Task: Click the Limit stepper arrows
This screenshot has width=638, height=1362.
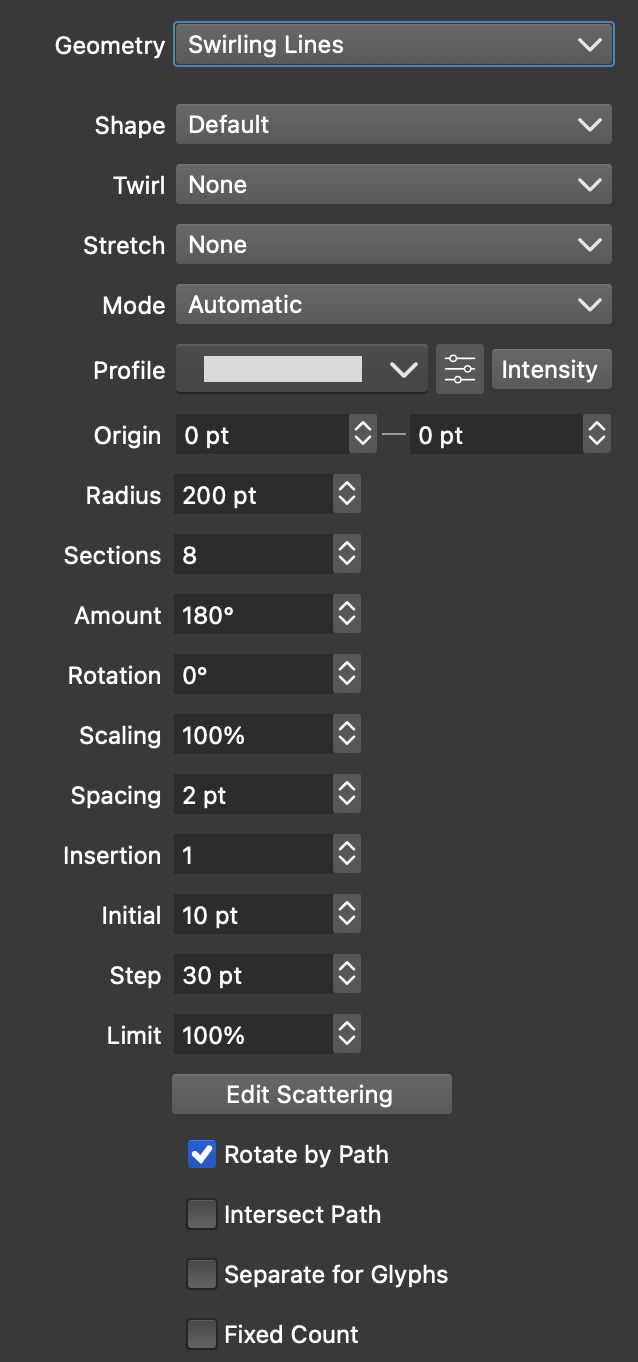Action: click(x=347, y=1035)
...
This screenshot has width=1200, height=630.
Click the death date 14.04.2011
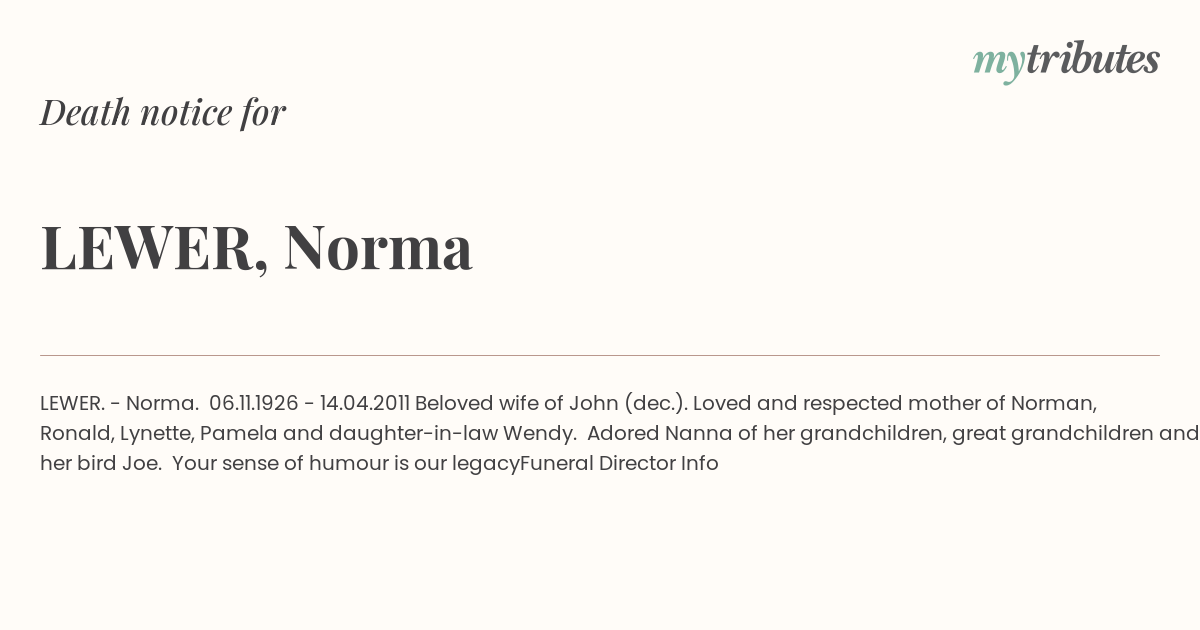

• **TASK DESCRIPTION**: Above are some lines. Repeat exactly, and only, those from the line that has "This screenshot has width=1200, height=630." through the line that has "Click the death date 14.04.2011".

• **YOUR SOLUTION**:
This screenshot has width=1200, height=630.
Click the death date 14.04.2011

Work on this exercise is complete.